Byłeś kiedykolwiek świadkiem występu jakiegoś naprawdę niezwykłego artysty, który robił coś wydającego Ci się całkowicie niesamowitym?
Zastanawiałeś się potem czasem, jak on się takim stał? Z całą pewnością z tym talentem się nie urodził, tylko go rozwinął własnymi ćwiczeniami.
Ty też posiadasz dokładnie te same podstawowe psychiczne i fizyczne zdolności, jakie ma taki artysta. A jednak z dwóch ludzi, z których każdy posiada te same naturalne zdolności i identyczne wykształcenie, jedna osiągnie rzeczy wielkie, druga zaś pozostanie przeciętniakiem.

• • • •

__Zadanie a__.
Wypisz wszystkie czasowniki w drugiej osobie liczby pojedynczej, którymi fragment o talencie zwraca się bezpośrednio do czytelnika.

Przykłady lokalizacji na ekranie
• • • •

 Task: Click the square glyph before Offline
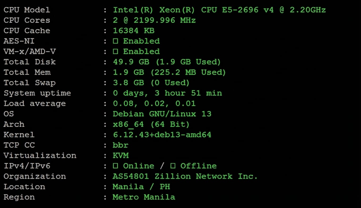[x=173, y=166]
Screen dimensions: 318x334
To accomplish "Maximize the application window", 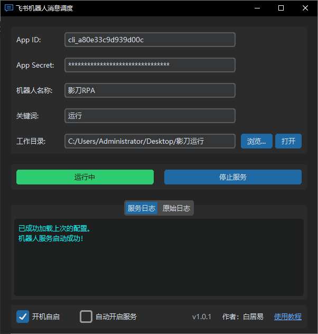I will click(x=281, y=8).
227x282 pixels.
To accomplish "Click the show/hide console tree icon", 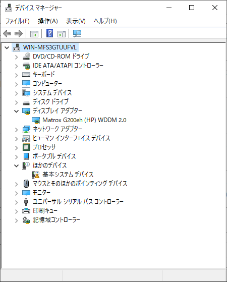I will [x=34, y=34].
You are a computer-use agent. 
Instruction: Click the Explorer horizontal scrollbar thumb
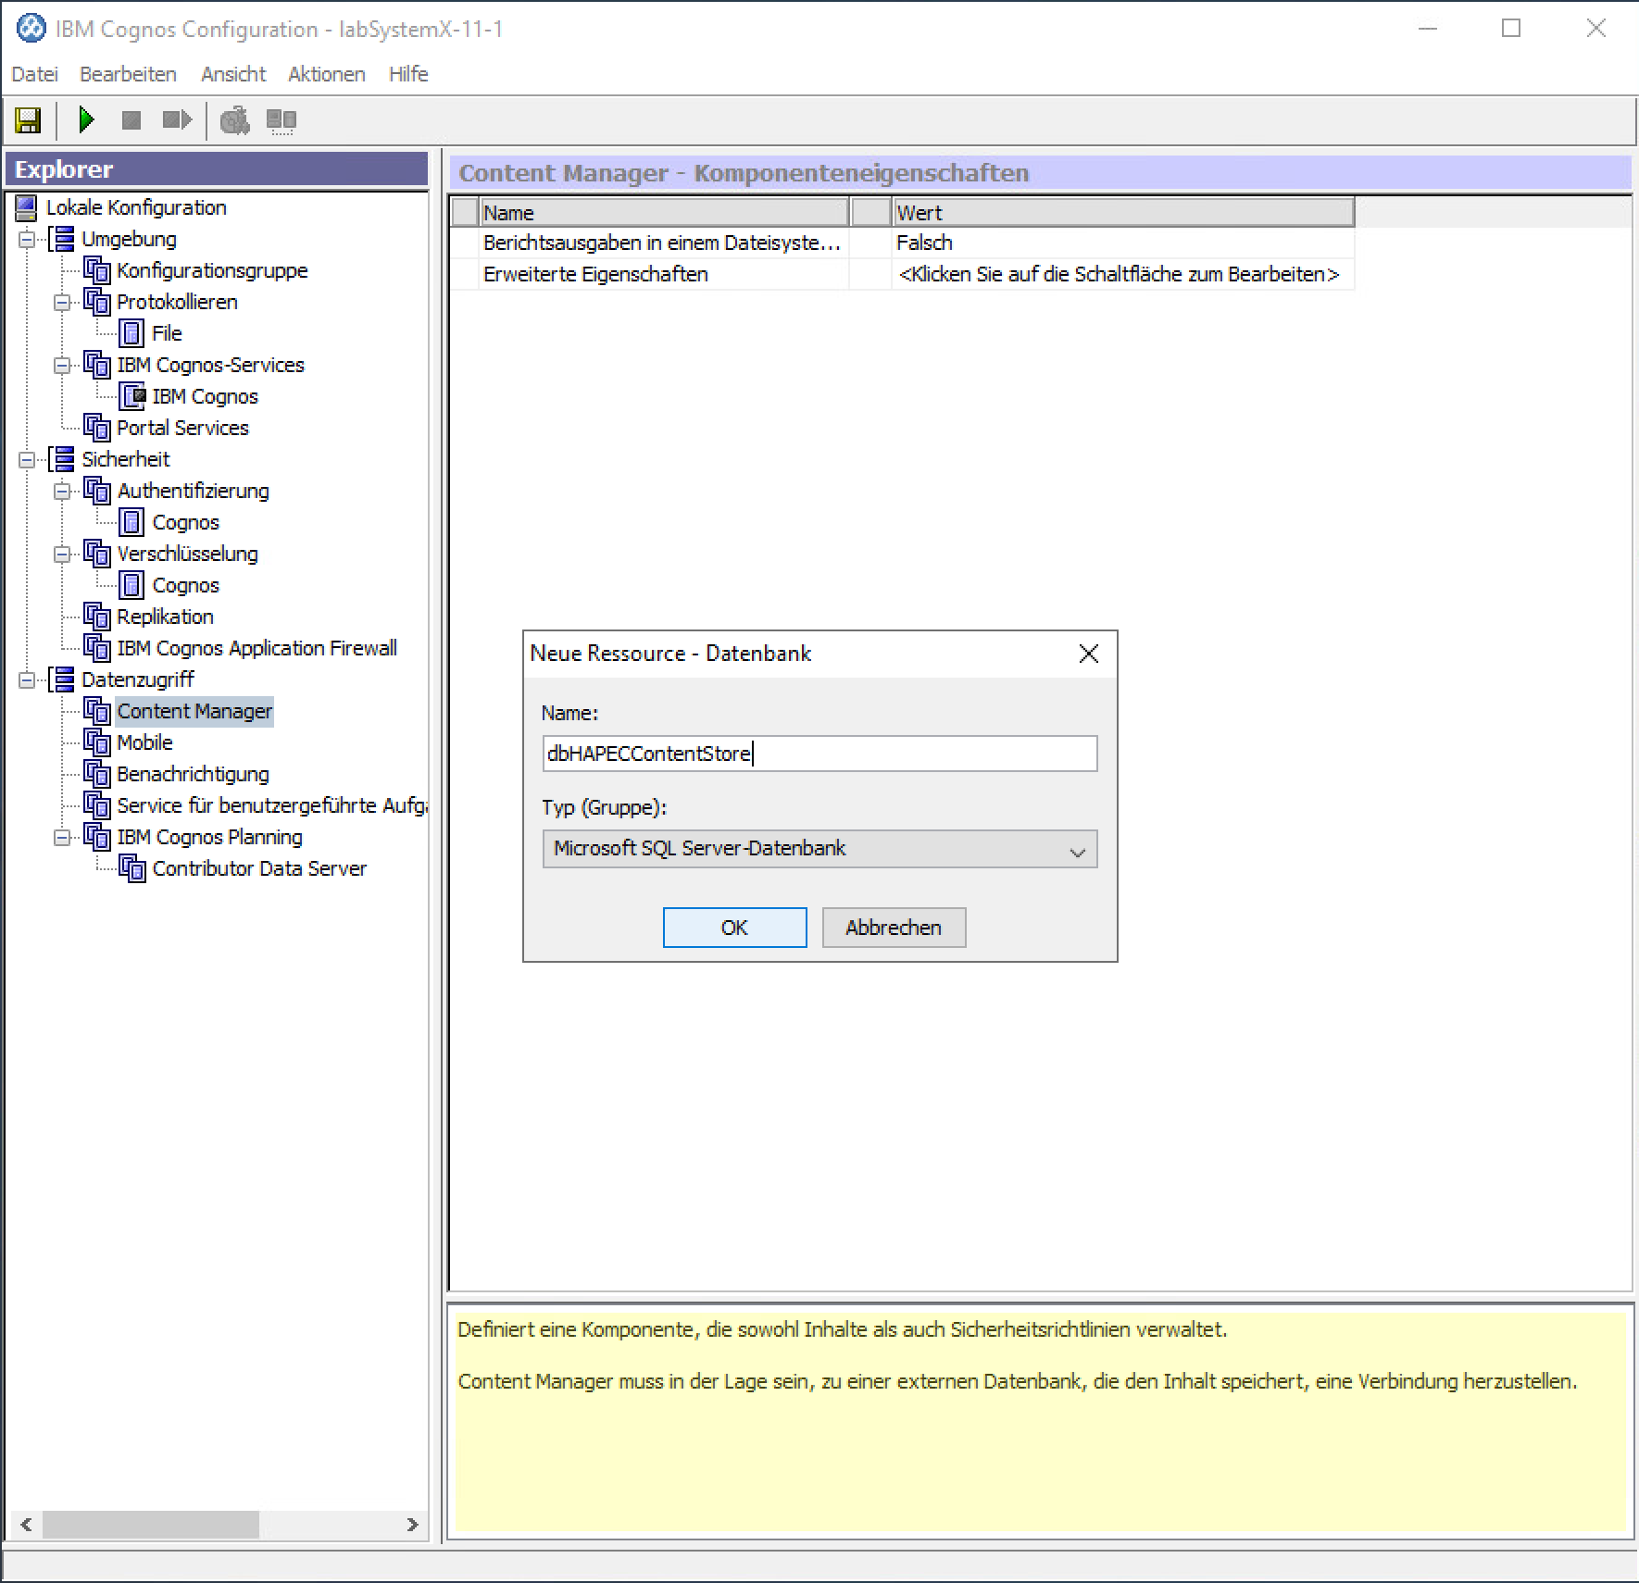pos(150,1524)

• • • •

__Zadanie b__.
Zamień "horizontal" na "vertical" we wpisach, zaczynając od wiersza zawierającego "You are a computer-use agent." i kończąc na ostatnim wpisie, a resztę pozostaw bez zmian. Obrazów nie umieszczaj w odpowiedzi.

__Odpowiedź a__.
byłeś, zastanawiałeś się, posiadasz

__Odpowiedź b__.
You are a computer-use agent. 
Instruction: Click the Explorer vertical scrollbar thumb
pos(150,1524)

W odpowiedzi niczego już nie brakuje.